What to work on
Exactly retype the lines from the top of the data through the line containing "The image size is (1242, 622).", leaving out every picture.

(Collected data)
☆ ☆ ☆

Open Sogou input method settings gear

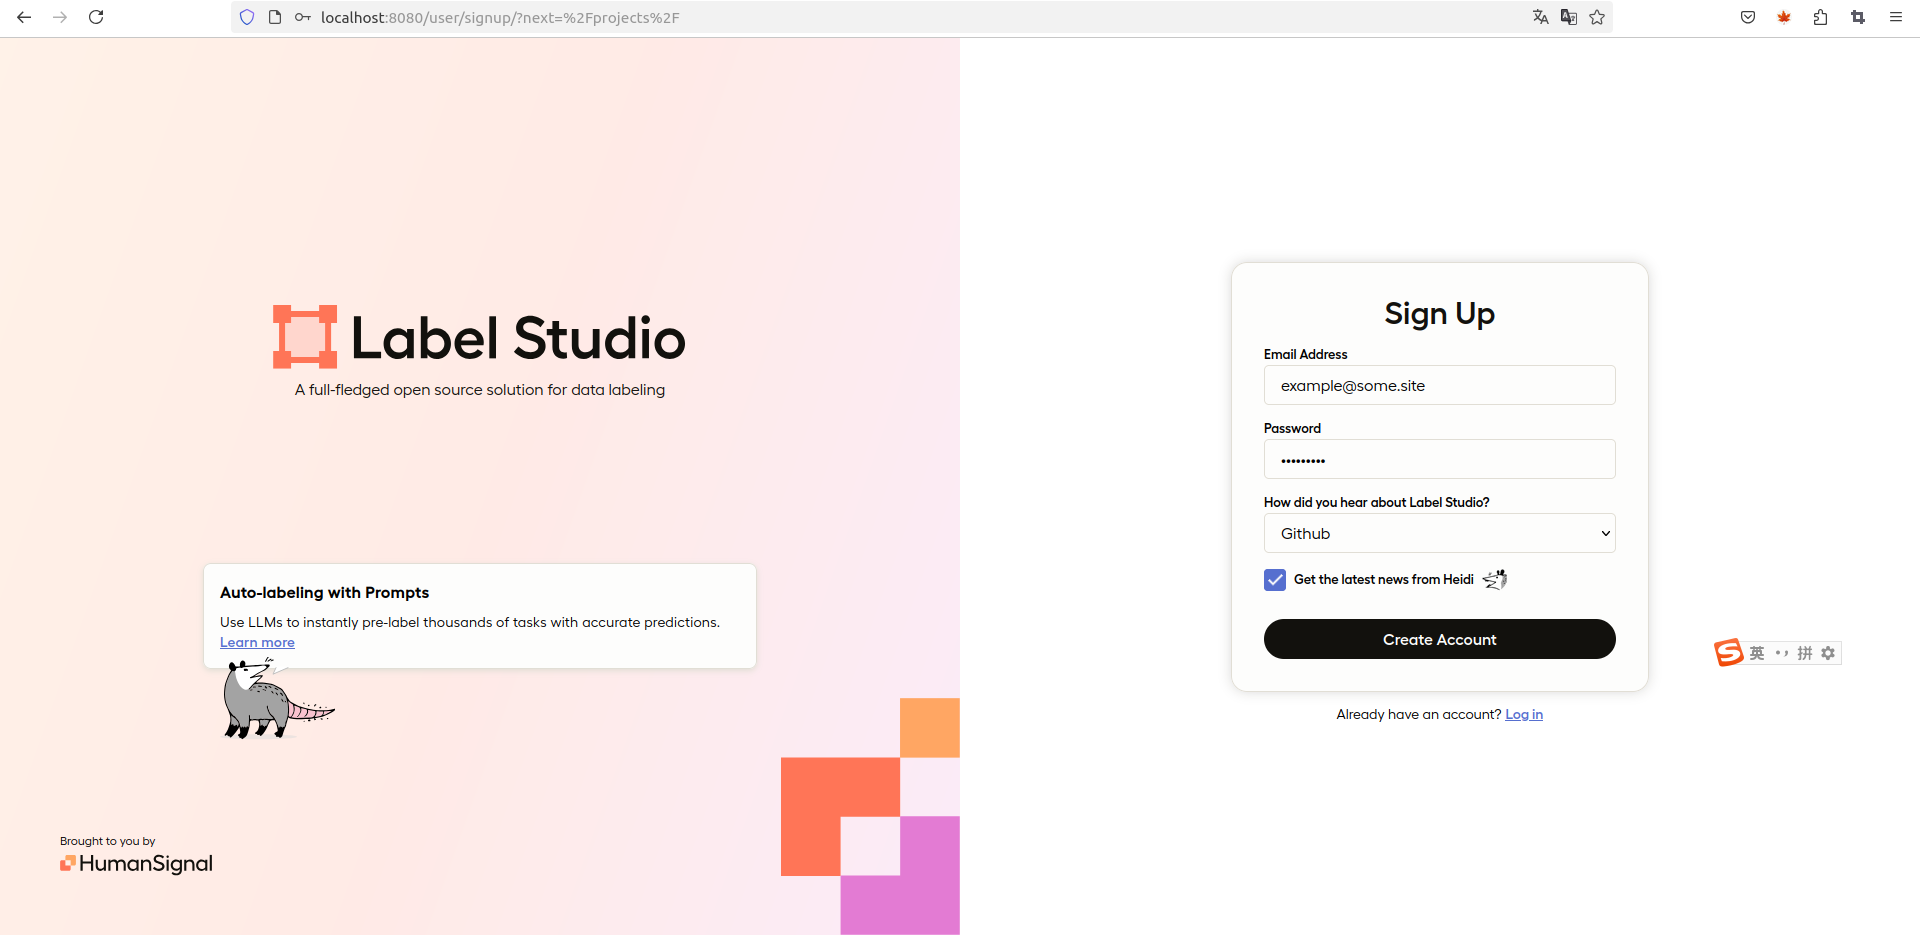point(1828,653)
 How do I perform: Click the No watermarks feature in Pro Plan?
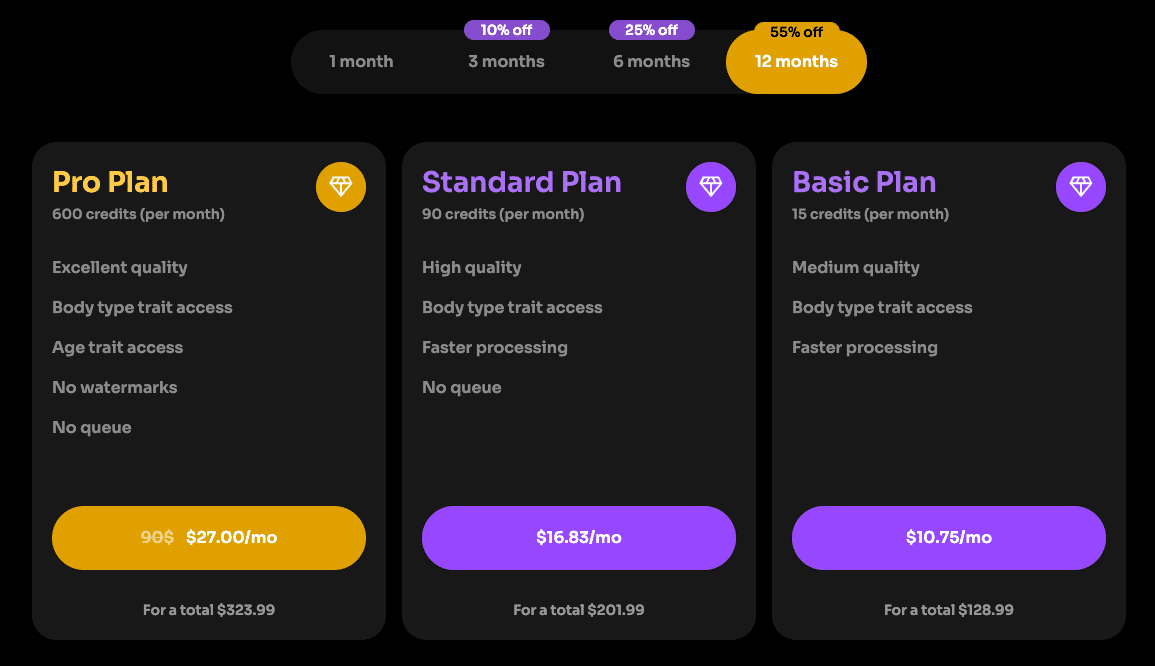(115, 388)
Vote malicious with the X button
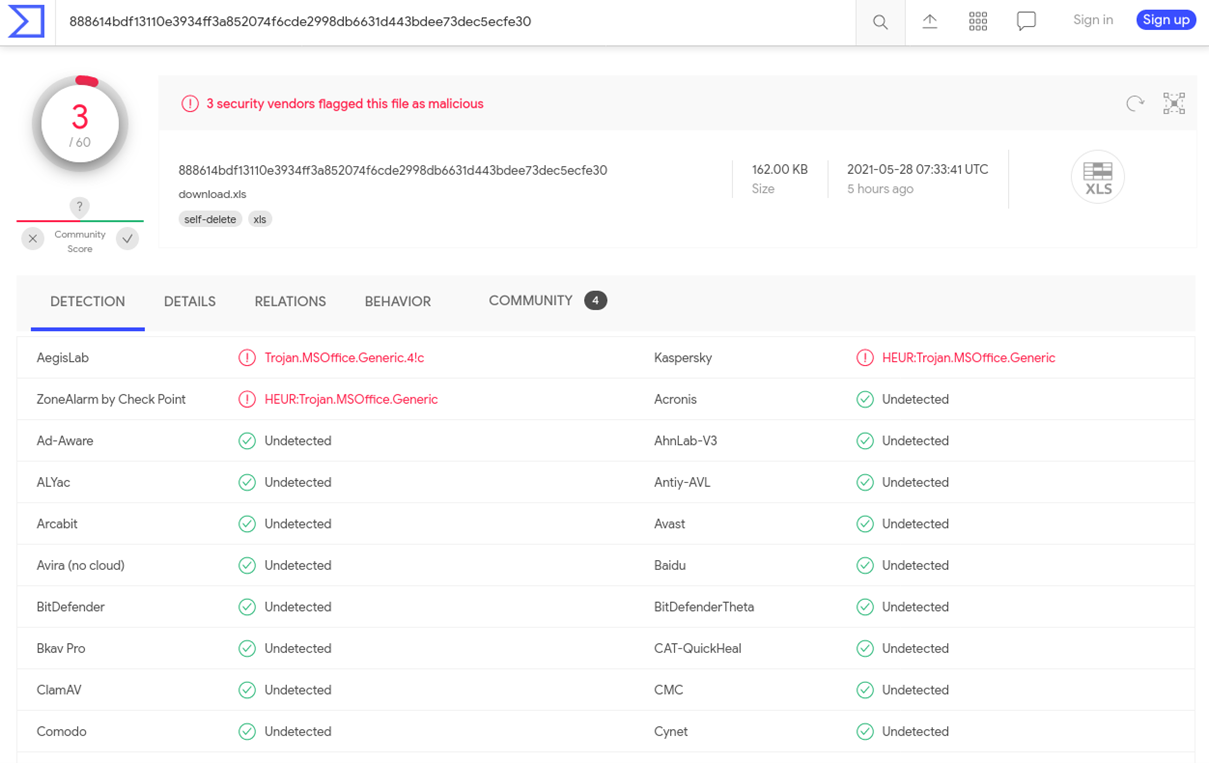Image resolution: width=1209 pixels, height=763 pixels. tap(33, 239)
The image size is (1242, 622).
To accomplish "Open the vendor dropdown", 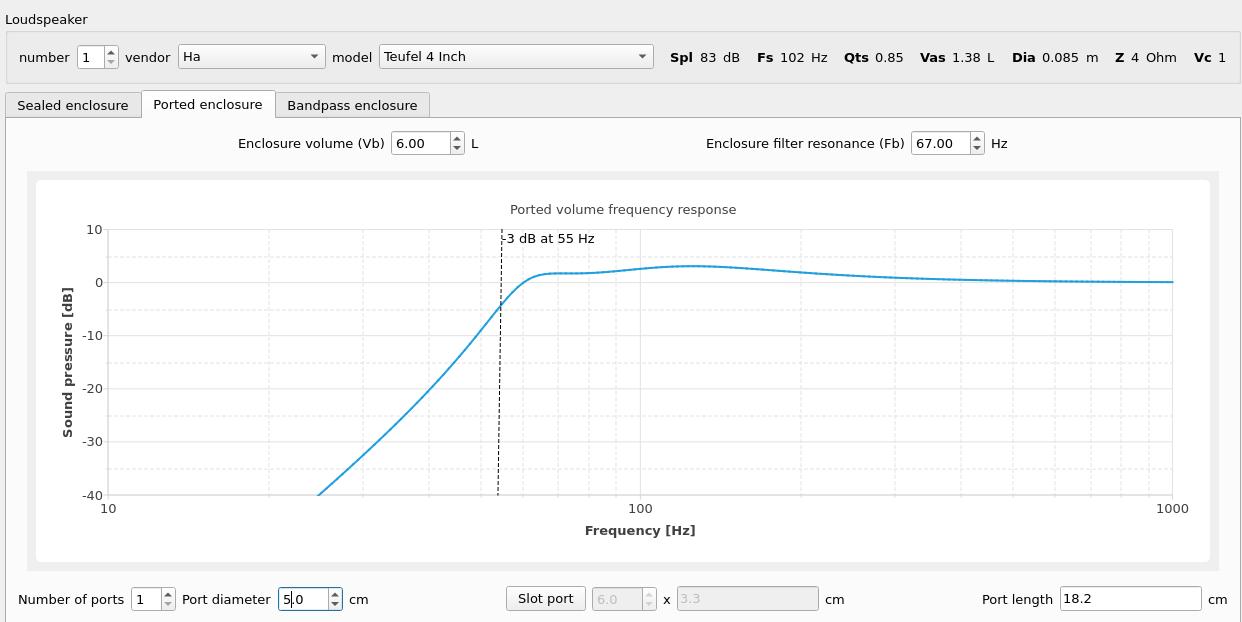I will click(x=251, y=57).
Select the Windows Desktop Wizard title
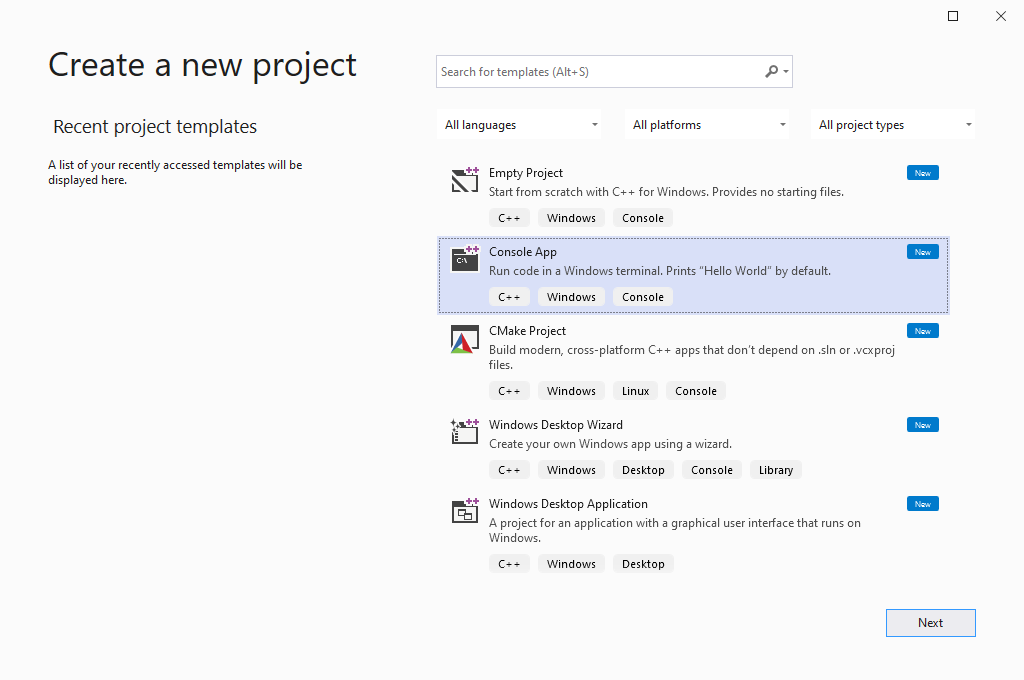 (x=555, y=425)
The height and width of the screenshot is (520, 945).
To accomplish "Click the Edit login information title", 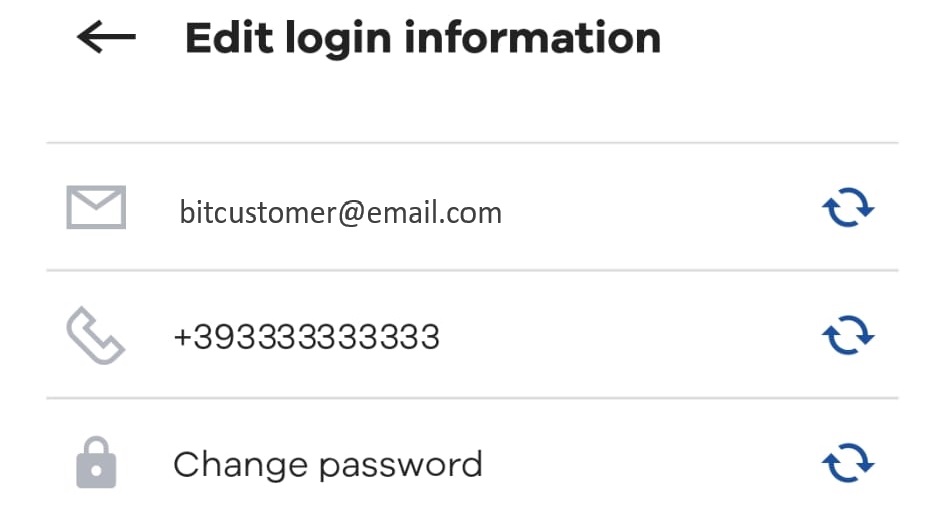I will pos(423,38).
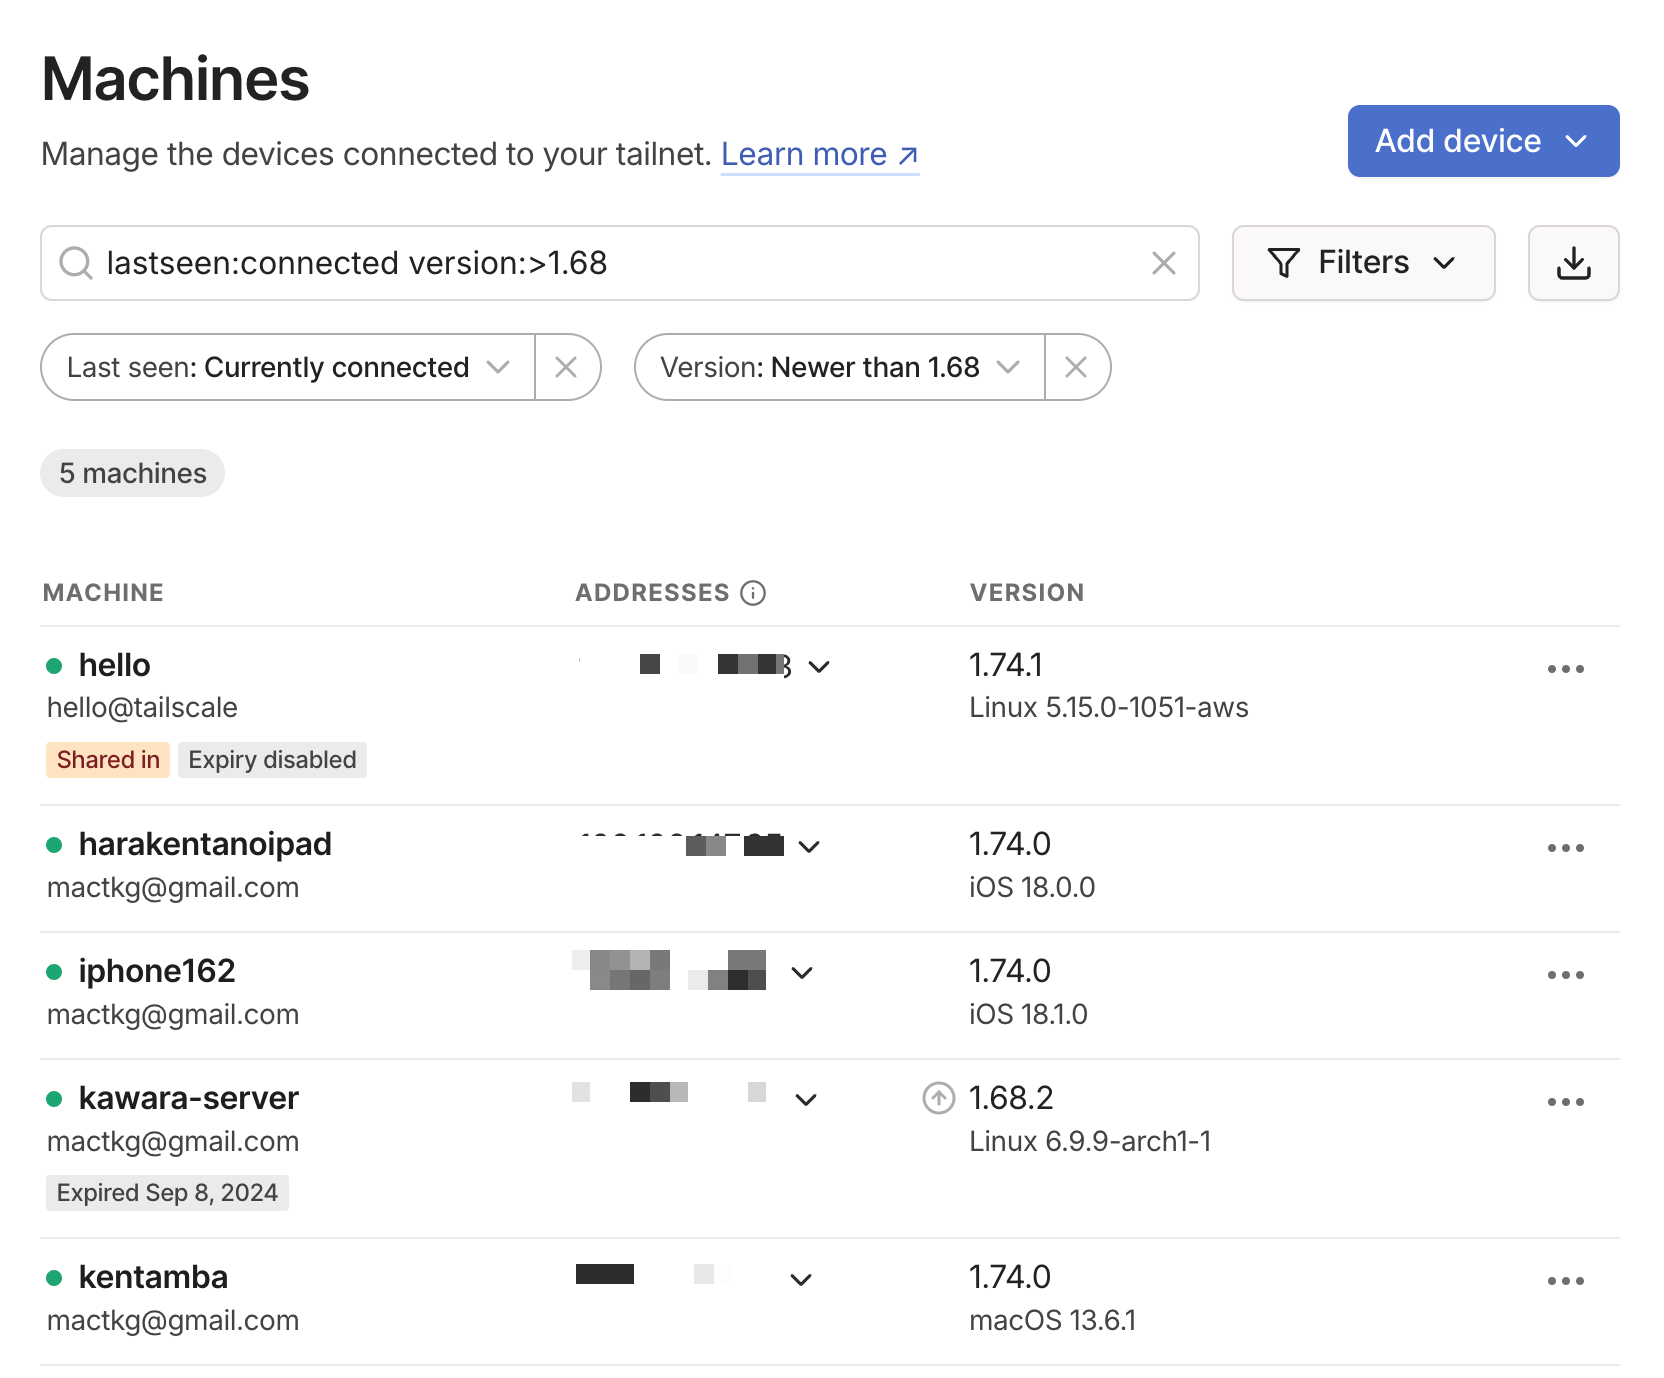Expand the Filters dropdown
The height and width of the screenshot is (1378, 1664).
tap(1363, 263)
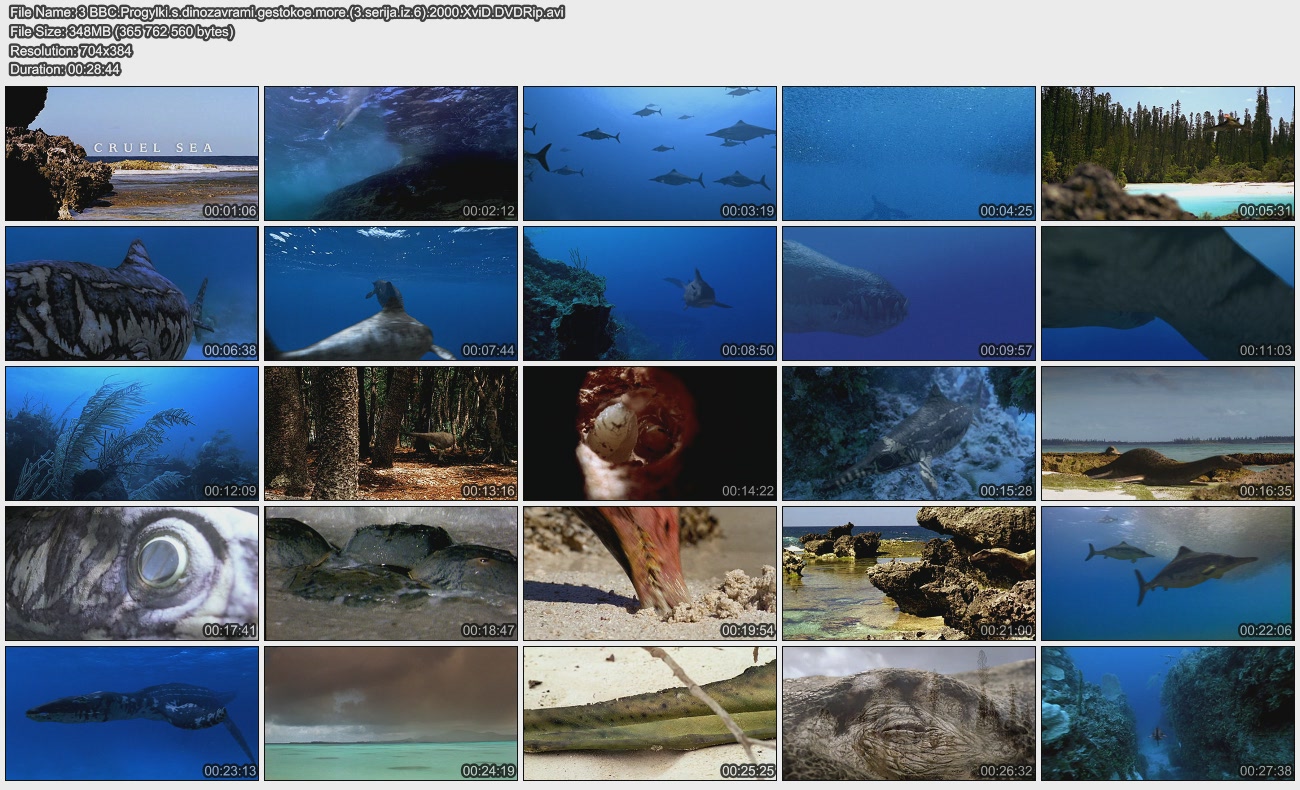Open the forest thumbnail at 00:13:16
1300x790 pixels.
pos(391,433)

☆ ☆ ☆

Expected output
Open Sogou input method settings gear

point(1828,653)
 How do I perform: Click the No watermarks feature in Pro Plan?
(115, 388)
Vote malicious with the X button
Image resolution: width=1209 pixels, height=763 pixels. tap(33, 239)
The image size is (1242, 622).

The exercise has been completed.